### [TASK OBJECTIVE]
Write out the material again, starting at the line that contains "Image resolution: width=890" and ending at the line that contains "pos(1198,992)". Substitute "magnifying glass" for "magnifier" and leave everything else unchanged.

Entries on where items appear:
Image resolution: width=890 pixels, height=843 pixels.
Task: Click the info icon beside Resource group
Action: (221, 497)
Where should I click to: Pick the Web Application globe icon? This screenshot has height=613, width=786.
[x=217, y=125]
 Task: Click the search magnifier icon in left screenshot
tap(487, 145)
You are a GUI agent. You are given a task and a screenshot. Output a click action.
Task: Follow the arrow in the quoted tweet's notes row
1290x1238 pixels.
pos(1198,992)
==
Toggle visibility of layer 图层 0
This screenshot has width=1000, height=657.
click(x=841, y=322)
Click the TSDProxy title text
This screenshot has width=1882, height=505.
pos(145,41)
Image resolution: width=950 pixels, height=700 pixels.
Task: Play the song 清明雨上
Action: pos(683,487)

### [ANSWER TO THIS TASK]
Image resolution: width=890 pixels, height=843 pixels.
Task: Click the info icon beside Resource group
Action: (221, 497)
Where should I click to: Pick the Web Application globe icon? This screenshot has height=613, width=786.
[x=217, y=125]
 Task: Click the search magnifying glass icon in left screenshot
tap(487, 145)
You are a GUI agent. You are given a task and a screenshot. Output a click action.
Task: Follow the arrow in the quoted tweet's notes row
1290x1238 pixels.
pos(1198,992)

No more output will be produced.